Prosopagnosia was a bit of a stretch; few faces back home ever evaded his memory. Few faces had ever lost the names attached to them before he came to university. In high school, he had held great prejudice against teachers who still forgot his name in week three; only a propensity for laziness and blockishness could explain these failures, for he sucked up names and faces with great ease in those days. If his sixteen-year-old self had seen this happen, oh, who knows what he would’ve said? ‘You forgot your roommate’s name from freshman year? The one you lived with for nine months of quarantine? He said he’d invite you to his wedding, for God’s sake, even hinted at making you a groomsman! And you can’t remember his name?’ No, his name came to him now. Jack Finnegan Walker. 5’11. Favorite food: Neapolitan ice cream. Favorite show: Bones. Favorite Celebrity: Shaq. Regarding Jack Walker lore, he ranked within the 99th percentile.

So how was it, when the Allegra went down his throat and his eyes back to the road, he could not remember his friend’s name for the life of him? Dunbar’s number said he fit comfortably within the range of friendships he ought to possess (though, with the inclusion of fictional characters, Jack likely floated around the border—maybe even on the outside of it). To call out to Jack was his first instinct, rolling down the window his first thought. Halfway down, before his mind could recollect the boy’s name, his vocal cords took aim; a croak of saliva was all they could elicit. Standing beside his bike, right hand draped lazily over the handlebar, stretching a slow, methodical stretch, Jack looked no less Jack than he had ever before. Yet the mind had drawn a blank, and the overly eager vocal cords were forced to cough out a series of phonemes far from those of the English language, much less his freshman roommate’s name.

His next thought was to roll the window up and take off. Panic tightened his chest, embarrassment reddened already ruddy cheeks. No, this was not his first time doing this: he had done it to that sorority girl from his biology lab, mistook Sarah for Sierra. He had done this to his freshman RA a handful of times, too: calls of Frank, Forrest, and Phillip had all berated the poor guy’s back throughout that awkward first year. The RA’s name would not even come to him now, for whatever silhouette of a mark he had left in his memory would forever be overshadowed by the embarrassment their interactions bred. Jack did not fit in this category of vague intimacy, though: he knew Jack, knew him well, or at least well enough to remember his name, he thought. Embarrassment was the norm for these interactions, but it did not get the slightest foothold in his chest before shame began bursting at its seams. Without checking his surroundings or mirrors, he put the car in reverse, ran the university stop sign, and attempted to speed through the pedestrian-littered path as though it were a cop-less freeway. Then, by what he was convinced was the universe’s will to punish him as swiftly and fittingly as his digression permitted, he was forced to slam his foot on the brakes for a student two steps into the crosswalk.

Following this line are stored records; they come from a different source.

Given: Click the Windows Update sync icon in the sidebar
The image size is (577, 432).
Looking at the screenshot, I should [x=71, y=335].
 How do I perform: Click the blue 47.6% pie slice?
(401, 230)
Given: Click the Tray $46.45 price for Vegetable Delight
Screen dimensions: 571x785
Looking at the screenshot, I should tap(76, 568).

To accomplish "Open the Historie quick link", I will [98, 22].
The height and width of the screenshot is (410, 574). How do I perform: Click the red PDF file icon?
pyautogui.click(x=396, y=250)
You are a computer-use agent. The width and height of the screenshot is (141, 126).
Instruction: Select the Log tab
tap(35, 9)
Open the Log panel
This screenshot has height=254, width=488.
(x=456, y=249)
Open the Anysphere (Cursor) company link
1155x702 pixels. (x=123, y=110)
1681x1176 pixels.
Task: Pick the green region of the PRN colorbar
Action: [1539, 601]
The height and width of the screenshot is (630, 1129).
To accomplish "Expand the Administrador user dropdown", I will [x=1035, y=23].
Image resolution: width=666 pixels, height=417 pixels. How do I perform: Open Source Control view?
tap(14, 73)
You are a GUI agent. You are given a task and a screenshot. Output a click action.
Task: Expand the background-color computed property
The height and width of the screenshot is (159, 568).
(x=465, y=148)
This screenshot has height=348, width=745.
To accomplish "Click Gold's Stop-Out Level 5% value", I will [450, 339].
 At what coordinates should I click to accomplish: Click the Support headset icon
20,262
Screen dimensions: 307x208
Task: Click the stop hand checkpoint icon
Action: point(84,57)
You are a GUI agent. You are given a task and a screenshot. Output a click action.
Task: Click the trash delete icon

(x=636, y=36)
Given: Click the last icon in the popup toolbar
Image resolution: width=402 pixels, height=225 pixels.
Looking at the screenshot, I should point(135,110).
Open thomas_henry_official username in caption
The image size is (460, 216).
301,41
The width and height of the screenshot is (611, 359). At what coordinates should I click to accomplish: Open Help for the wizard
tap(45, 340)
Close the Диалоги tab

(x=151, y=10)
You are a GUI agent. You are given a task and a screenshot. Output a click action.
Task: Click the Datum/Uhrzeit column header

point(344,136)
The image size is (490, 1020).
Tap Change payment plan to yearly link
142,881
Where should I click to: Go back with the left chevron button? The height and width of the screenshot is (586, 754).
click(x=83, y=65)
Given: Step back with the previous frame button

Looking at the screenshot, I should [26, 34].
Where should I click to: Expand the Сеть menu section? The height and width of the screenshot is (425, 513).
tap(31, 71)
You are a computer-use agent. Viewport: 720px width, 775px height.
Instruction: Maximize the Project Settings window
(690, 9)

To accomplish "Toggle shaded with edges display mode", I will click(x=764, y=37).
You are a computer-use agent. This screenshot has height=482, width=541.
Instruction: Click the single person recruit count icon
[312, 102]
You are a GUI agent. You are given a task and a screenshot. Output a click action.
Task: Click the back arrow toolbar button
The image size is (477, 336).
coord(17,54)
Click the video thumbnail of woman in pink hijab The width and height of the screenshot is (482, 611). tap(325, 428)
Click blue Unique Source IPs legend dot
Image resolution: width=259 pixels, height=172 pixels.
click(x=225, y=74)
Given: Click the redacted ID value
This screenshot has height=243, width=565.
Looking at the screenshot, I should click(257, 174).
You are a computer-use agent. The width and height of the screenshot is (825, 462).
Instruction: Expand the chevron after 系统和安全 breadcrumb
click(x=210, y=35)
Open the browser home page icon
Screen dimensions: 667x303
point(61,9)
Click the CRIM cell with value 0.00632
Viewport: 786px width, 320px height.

Jack flinched. He foolishly waved him on. Halfway through the crosswalk, Jack thought he recognized the face behind the wheel, waved at it with warmth and familiarity. From the driver’s seat, he returned the gesture with a jerk of the shoulder, an elevation of the hand to chin height, and then a swift collapse of the limb as shame pulled the entirety of his body deeper into the driver’s seat. Jack looked at him funny for a second, nose contracted, lips tucked in, likely thinking he mistook the face behind the wheel for another, then quickly walked off the crosswalk. The whole ordeal took about three seconds. He had been sitting in the car for twenty minutes and counting now, the afterimage of Jack’s figure burned into his retinas.

His mother had been a speed-dial away as he pulled into the driveway.

But he had left his phone underneath the beer case, and its proximity forced another wave of shame to come over him. It stacked itself clumsily atop the initial shame much like a mind-boggling Tetris move, and soon he felt its final block stuck firmly within his windpipe, forcing fits of thin, exaggerated breaths that took in air with a cruel frugality.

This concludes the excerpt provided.